**** DATA SHOWN ****
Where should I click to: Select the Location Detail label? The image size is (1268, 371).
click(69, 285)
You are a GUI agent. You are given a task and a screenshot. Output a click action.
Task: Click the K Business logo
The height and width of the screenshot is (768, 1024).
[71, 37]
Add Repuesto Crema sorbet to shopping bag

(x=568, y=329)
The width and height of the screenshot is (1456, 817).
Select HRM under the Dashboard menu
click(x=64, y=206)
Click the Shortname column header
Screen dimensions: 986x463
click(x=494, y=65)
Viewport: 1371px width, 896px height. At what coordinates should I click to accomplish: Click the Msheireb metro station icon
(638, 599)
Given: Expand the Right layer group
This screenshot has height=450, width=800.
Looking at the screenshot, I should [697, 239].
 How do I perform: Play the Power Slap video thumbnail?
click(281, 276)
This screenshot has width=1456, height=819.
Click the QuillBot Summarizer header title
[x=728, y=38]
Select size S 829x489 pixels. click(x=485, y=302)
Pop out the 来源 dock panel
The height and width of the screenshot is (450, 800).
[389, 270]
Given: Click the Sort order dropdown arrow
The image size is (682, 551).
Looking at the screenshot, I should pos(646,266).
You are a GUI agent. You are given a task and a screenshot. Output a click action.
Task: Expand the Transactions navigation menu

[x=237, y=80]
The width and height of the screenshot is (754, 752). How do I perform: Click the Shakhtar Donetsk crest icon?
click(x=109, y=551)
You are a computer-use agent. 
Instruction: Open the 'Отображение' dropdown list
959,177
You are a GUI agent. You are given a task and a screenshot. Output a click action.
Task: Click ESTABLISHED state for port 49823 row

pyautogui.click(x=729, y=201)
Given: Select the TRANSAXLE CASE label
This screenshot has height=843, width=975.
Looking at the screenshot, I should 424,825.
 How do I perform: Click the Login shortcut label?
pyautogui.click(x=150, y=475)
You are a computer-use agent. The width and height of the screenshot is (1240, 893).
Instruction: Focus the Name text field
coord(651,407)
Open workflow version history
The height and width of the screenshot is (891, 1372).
****
WHAT TO PRODUCE ->
Search the material for the string "computer" and return each line that has it.

RESPONSE BELOW ->
You are a computer-use agent. 
You are a computer-use agent. The width and height of the screenshot is (1240, 893).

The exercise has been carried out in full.